Here is what the backend must do:

  • Keep a consistent connection via telnet to the WeatherWire server to pull down weather alerts
  • Parse the data coming into the telnet connection to decide what is an alert and what isn’t, and to break the alert down into an object that can be stored in the database
  • Keep records of all devices using the software and the locations they have requested to receive alerts for
  • Each time an alert comes in, find the location of that alert, match it to the device database, and send an APNS notification to each device that wants to receive alerts for that location
  • Connect to the NWS FTP servers to download data on-demand
  • Act as a cache for on-demand information (forecasts, radar images) to reduce loads on the NWS servers
  • Insert and retrieve all of this data from a MySQL database
  • Expose an HTTP server over an SSL/TLS connection that will take POST requests for data and return JSON datasets (there shouldn’t be any actual binary data required, as even the radar imagery will be in a KML format that is parsed on the device)

So basically, whatever language is used needs to have good networking libraries and good text/string processing capabilities, and needs to be fast enough to process the WeatherWire data in realtime (there can be quite a bit of it).

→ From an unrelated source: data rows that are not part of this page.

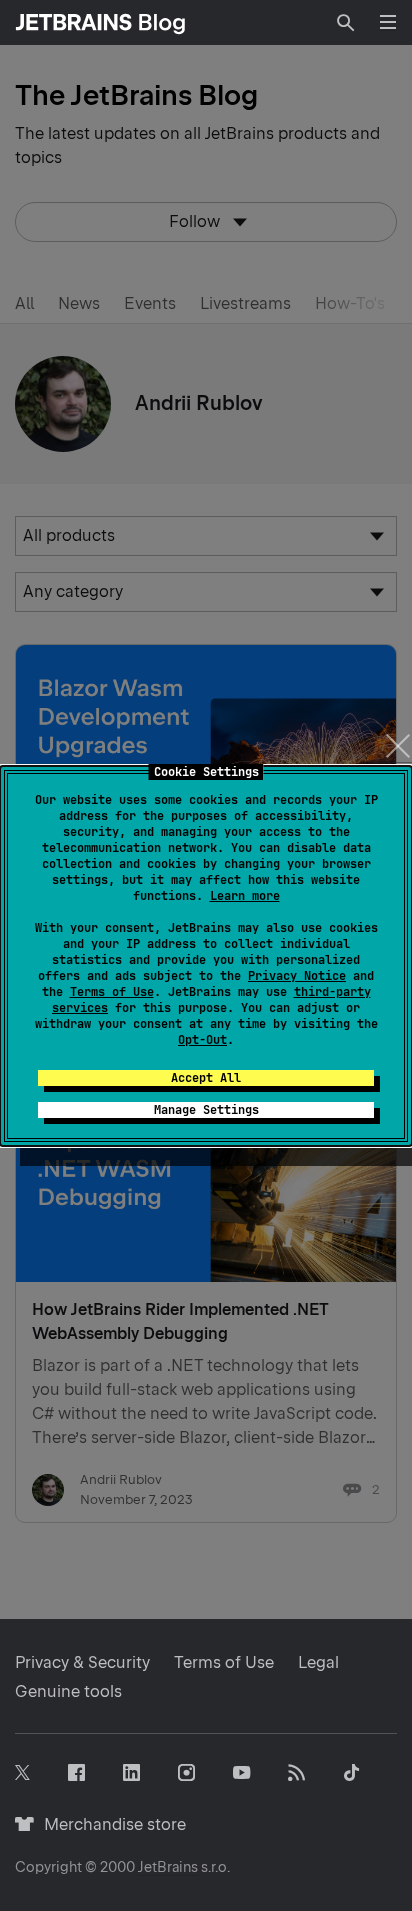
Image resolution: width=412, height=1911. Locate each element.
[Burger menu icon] (388, 22)
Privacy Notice (297, 976)
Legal (318, 1662)
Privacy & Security (82, 1662)
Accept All (206, 1078)
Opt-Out (202, 1040)
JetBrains (168, 1867)
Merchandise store (109, 1824)
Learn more (245, 896)
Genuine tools (68, 1691)
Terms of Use (112, 992)
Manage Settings (206, 1110)
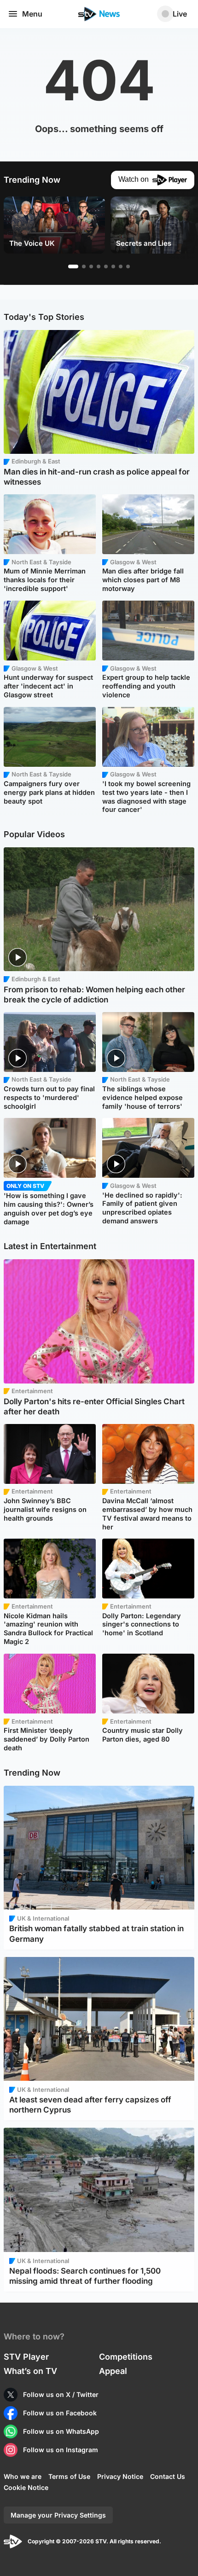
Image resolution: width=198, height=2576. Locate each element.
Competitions (125, 2357)
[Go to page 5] (106, 266)
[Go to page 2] (84, 266)
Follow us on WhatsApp (61, 2431)
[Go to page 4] (98, 266)
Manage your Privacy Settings (58, 2515)
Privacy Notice (120, 2476)
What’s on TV (30, 2371)
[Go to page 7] (120, 266)
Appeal (113, 2371)
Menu (32, 13)
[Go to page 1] (73, 266)
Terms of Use (69, 2476)
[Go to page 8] (128, 266)
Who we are (22, 2476)
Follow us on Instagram (60, 2450)
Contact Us (167, 2476)
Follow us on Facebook (60, 2413)
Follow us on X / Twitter (61, 2394)
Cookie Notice (26, 2487)
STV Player (26, 2357)
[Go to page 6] (113, 266)
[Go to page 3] (91, 266)
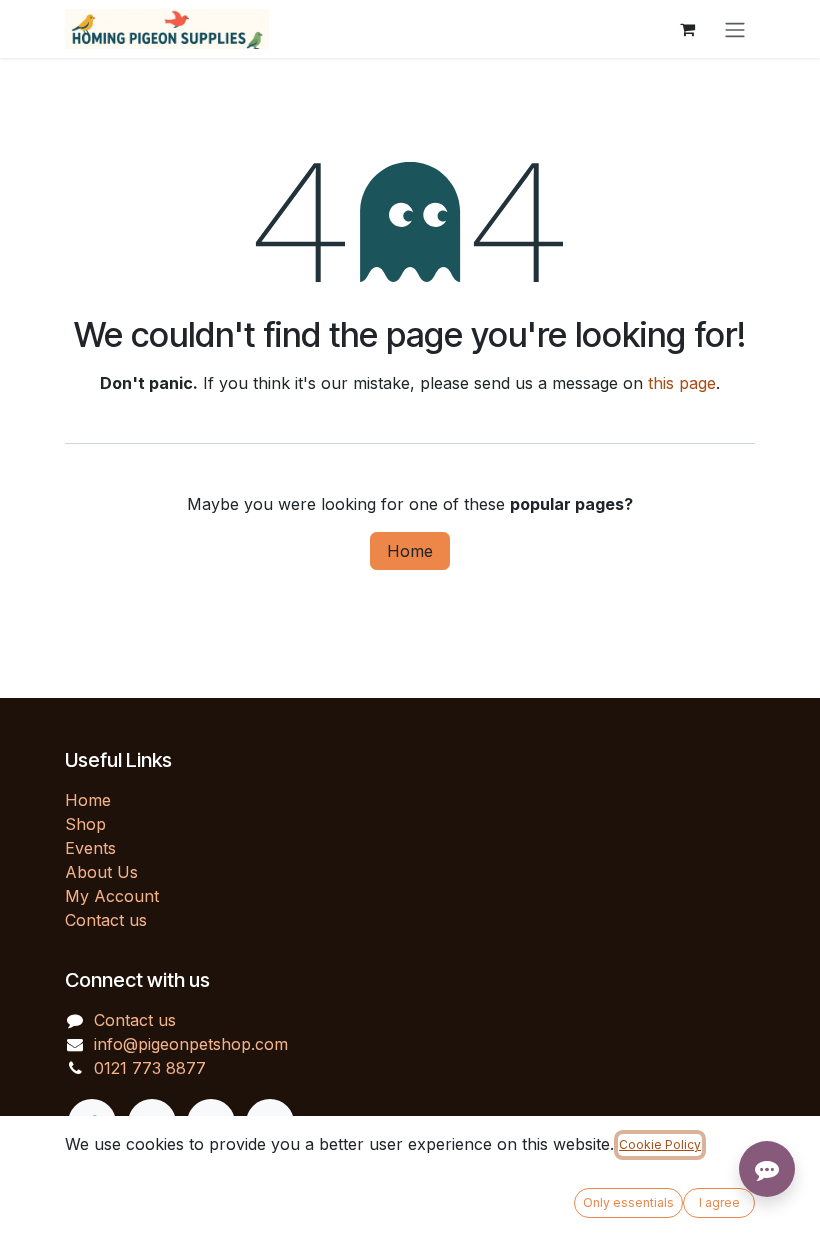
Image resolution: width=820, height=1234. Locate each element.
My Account (112, 896)
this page (682, 383)
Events (90, 848)
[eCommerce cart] (687, 29)
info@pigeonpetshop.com (191, 1044)
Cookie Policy (660, 1144)
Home (410, 551)
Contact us (106, 920)
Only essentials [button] (628, 1202)
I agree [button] (719, 1202)
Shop (85, 824)
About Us (101, 872)
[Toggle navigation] (735, 29)
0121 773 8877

Also, the backend must be able to run on a Linux server, which immediately counts out Objective-C/Cocoa and .NET for the backend. Here is the list of languages that I’m considering, and what I feel the pros and cons are. Any comments would be appreciated.

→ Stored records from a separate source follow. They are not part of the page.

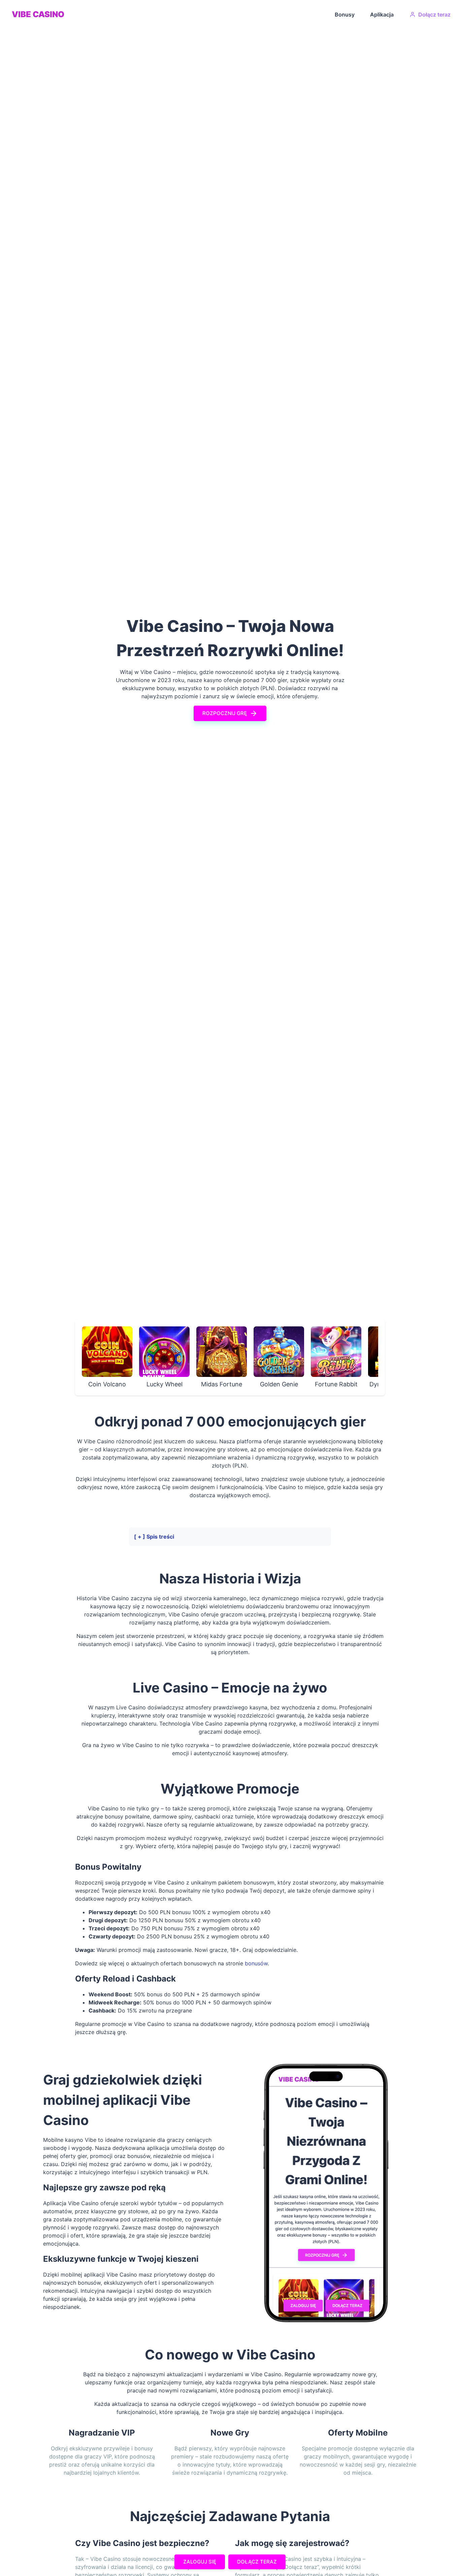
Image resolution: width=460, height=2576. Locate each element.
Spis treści (160, 1536)
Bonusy (345, 14)
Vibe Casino (38, 14)
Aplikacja (382, 14)
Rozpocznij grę (224, 713)
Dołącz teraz (434, 14)
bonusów (256, 1963)
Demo (118, 1352)
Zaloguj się (199, 2561)
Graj (93, 1352)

  • Java. Via the String class, Java has strong enough text-processing capability to meet my needs. Also, it has a large amount of open-source libraries available; I made extensive use of the Apache Commons libraries in the original version to implement telnet and FTP connections, and used the embeddable Jetty webserver to have a lightweight HTTP server to handle the JSON requests. Plus, while the JVM isn’t as fast as native code, it is generally going to be faster than an interpreter.
  • C/C++. C is a little lower-level than I’d like to use for this application; being able to take advantage of class libraries that will handle the finer points of network connections and string processing is something I would miss dearly. This option would definitely win on speed, however the learning curve and heightened security risks make me wary.
  • PHP. PHP would be the clear winner (at least in my experience) for the text processing and HTTP responses. However, the interpreted nature could cause slowdowns, and while I’ve seen a lot more non-Web platform PHP use recently, I’m not sure if the tools are all there (anybody ever seen a Telnet library written in PHP?). Plus, can it be easily daemonized?
  • Python. I have no experience with Python, but I do know it has a fairly extensive standard library and a lot of developer support. The interpreted nature and potential difficulty daemonizing are a couple of potential pitfalls.
  • Ruby. Another language with fairly extensive developer support that I do not have any experience with. Again with the interpreted nature and daemonization, though based on the Rails framework I could see some ease with the server portions of this.
  • Go. Google’s Go intrigues me as a language. It seems to me that it would offer a lot of the benefits of C/C++ without a lot of the pitfalls (namely direct memory access). The newness of it is a turn-off though–specifically, there is no native connector for MySQL.

If you have any thoughts or insights I’d love to hear them. I’m up for learning something new if it will meet my needs in a better way than Java currently is.